As of July 31, 2023 the village had an estimated population of 2,833 and a population density of 36.3 persons per km^{2}. The total area is 78.04 km^{2}.

==Geography==
Shinshinotsu is the smallest and the only village in Ishikari Subprefecture. Ishikari River flows the east of the village.

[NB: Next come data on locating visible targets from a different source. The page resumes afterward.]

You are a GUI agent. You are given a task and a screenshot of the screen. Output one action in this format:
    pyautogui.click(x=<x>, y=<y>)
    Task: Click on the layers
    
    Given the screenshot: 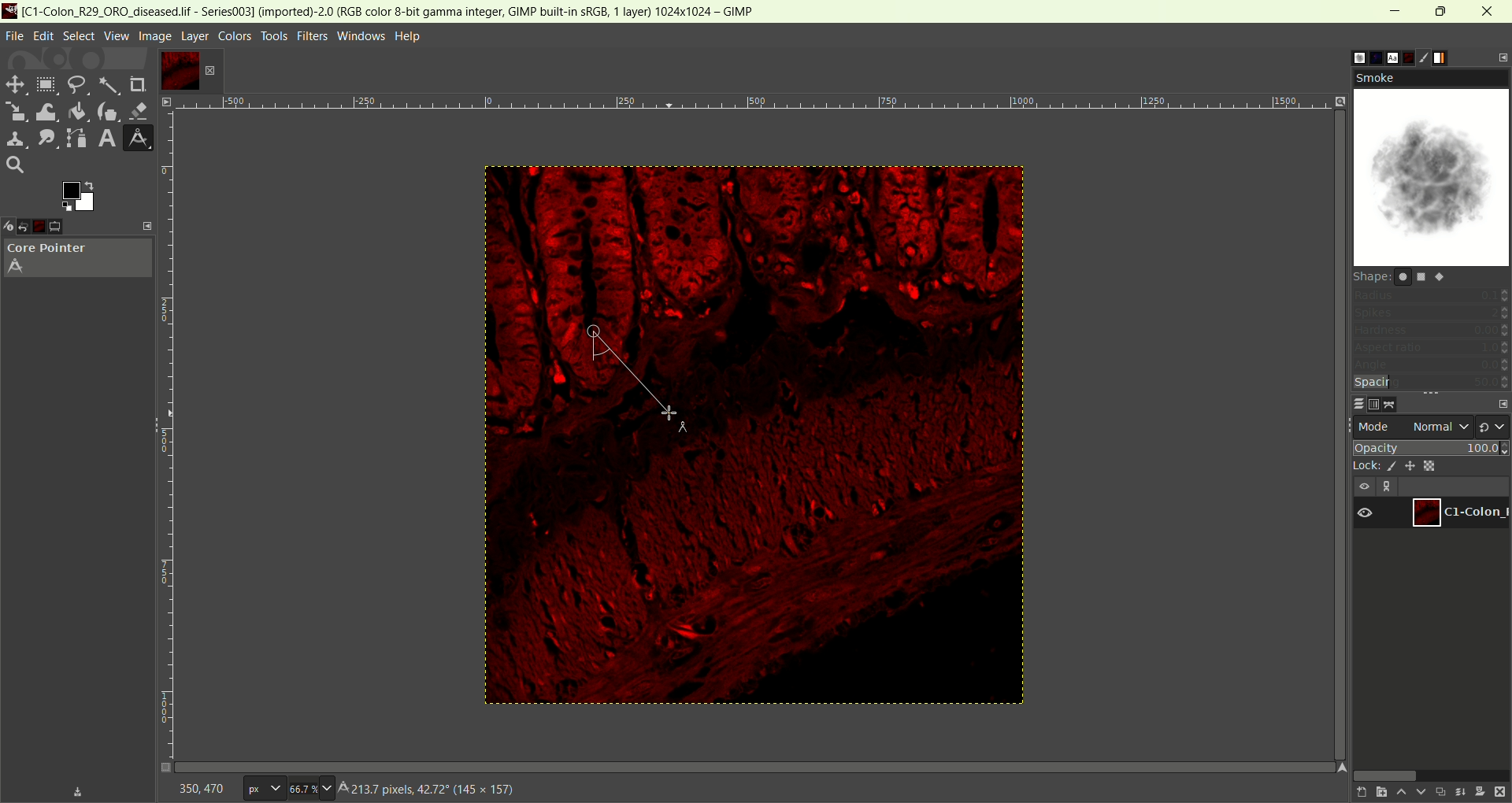 What is the action you would take?
    pyautogui.click(x=1352, y=403)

===Neighbouring multiples===
- Ishikari Subprefecture
  - Ebetsu
  - Tobetsu
- Sorachi Subprefecture
  - Iwamizawa
  - Tsukigata

===Climate===

Climate data for Shinshinotsu, Hokkaido (1991−2020 normals, extremes 1978−present)
| Month | Jan | Feb | Mar | Apr | May | Jun | Jul | Aug | Sep | Oct | Nov | Dec | Year |
| Record high °C (°F) | 6.7 (44.1) | 6.3 (43.3) | 14.2 (57.6) | 24.0 (75.2) | 32.1 (89.8) | 32.2 (90.0) | 35.1 (95.2) | 35.5 (95.9) | 32.4 (90.3) | 24.4 (75.9) | 19.6 (67.3) | 13.8 (56.8) | 35.5 (95.9) |
| Mean daily maximum °C (°F) | −2.3 (27.9) | −1.2 (29.8) | 2.8 (37.0) | 10.3 (50.5) | 17.0 (62.6) | 21.0 (69.8) | 24.6 (76.3) | 25.7 (78.3) | 22.2 (72.0) | 15.5 (59.9) | 7.4 (45.3) | 0.1 (32.2) | 11.9 (53.5) |
| Daily mean °C (°F) | −6.1 (21.0) | −5.4 (22.3) | −1.2 (29.8) | 5.4 (41.7) | 11.5 (52.7) | 15.8 (60.4) | 19.7 (67.5) | 20.8 (69.4) | 16.9 (62.4) | 10.4 (50.7) | 3.4 (38.1) | −3.3 (26.1) | 7.3 (45.2) |
| Mean daily minimum °C (°F) | −11.3 (11.7) | −10.9 (12.4) | −5.9 (21.4) | 0.7 (33.3) | 6.7 (44.1) | 11.9 (53.4) | 16.2 (61.2) | 17.1 (62.8) | 12.3 (54.1) | 5.5 (41.9) | −0.5 (31.1) | −7.6 (18.3) | 2.8 (37.1) |
| Record low °C (°F) | −26.1 (−15.0) | −27.0 (−16.6) | −21.9 (−7.4) | −11.6 (11.1) | −1.0 (30.2) | 3.2 (37.8) | 8.0 (46.4) | 9.0 (48.2) | 2.5 (36.5) | −2.8 (27.0) | −14.9 (5.2) | −26.0 (−14.8) | −27.0 (−16.6) |
| Average precipitation mm (inches) | 107.0 (4.21) | 76.7 (3.02) | 49.7 (1.96) | 45.4 (1.79) | 73.2 (2.88) | 65.1 (2.56) | 109.8 (4.32) | 143.4 (5.65) | 131.1 (5.16) | 106.4 (4.19) | 111.6 (4.39) | 128.3 (5.05) | 1,147.6 (45.18) |
| Average snowfall cm (inches) | 236 (93) | 177 (70) | 109 (43) | 14 (5.5) | 0 (0) | 0 (0) | 0 (0) | 0 (0) | 0 (0) | 0 (0) | 71 (28) | 231 (91) | 820 (323) |
| Average rainy days | 19.4 | 16.4 | 13.1 | 9.9 | 10.0 | 8.8 | 9.6 | 10.3 | 11.2 | 14.5 | 17.9 | 21.4 | 162.5 |
| Average snowy days | 21.4 | 18.3 | 14.4 | 2.1 | 0 | 0 | 0 | 0 | 0 | 0.1 | 6.7 | 19.6 | 82.6 |
| Mean monthly sunshine hours | 59.2 | 83.2 | 137.5 | 178.9 | 196.8 | 177.1 | 157.9 | 161.4 | 166.3 | 135.3 | 78.3 | 46.9 | 1,578.6 |
Source 1: JMA
Source 2: JMA

==History==
- 1895: Shinshinotsu village split off from Shinotsu village (now a part of Ebetsu).
- 1915: Shinshinotsu village became a Second Class village.

== Mascot ==

Okome-chan, the village's mascot

Shinshinotsu's mascot is Okome-chan (おこめちゃん) who is a snowball. It wears a hat that resembles the observatory on Shinotsu Park. Its lips are pink as a result of the side effects of drinking doburoku sake. It cannot drink this sake without rice and side dishes. When people look at it, it reminds them of a rice bowl. Its charm point is its eyes and people can move its eyebrows. Its birthday is August 8. Its goal is to have a depiction of itself on the village's welcome sign.